> [WHAT THE EXERCISE ASKS]
Copy out word for word everything from the line containing "Select the 'nhưng mà mng ơi' message bubble" down to the line containing "click(x=550, y=255)", including both of those lines, and leave the pictures out of your answer.

> [ENTRIES PROVIDED]
+===+

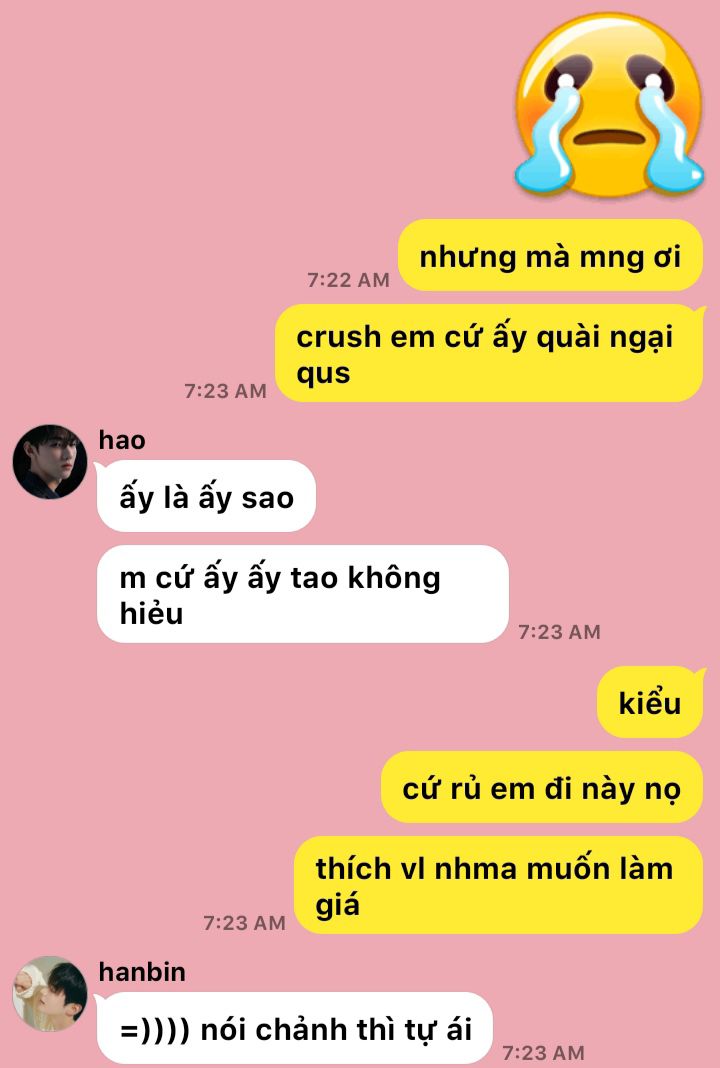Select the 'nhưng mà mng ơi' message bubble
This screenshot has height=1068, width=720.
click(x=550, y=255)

+===+

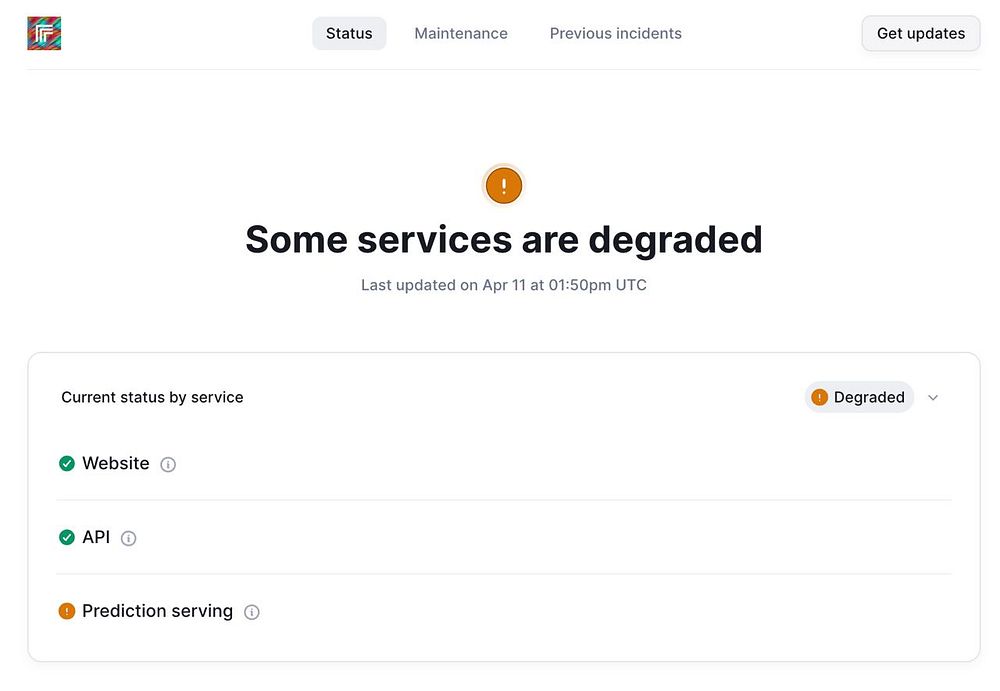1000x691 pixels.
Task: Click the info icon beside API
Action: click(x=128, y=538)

+===+

> [FULL SOLUTION]
Select the 'nhưng mà mng ơi' message bubble
This screenshot has height=1068, width=720.
click(x=550, y=255)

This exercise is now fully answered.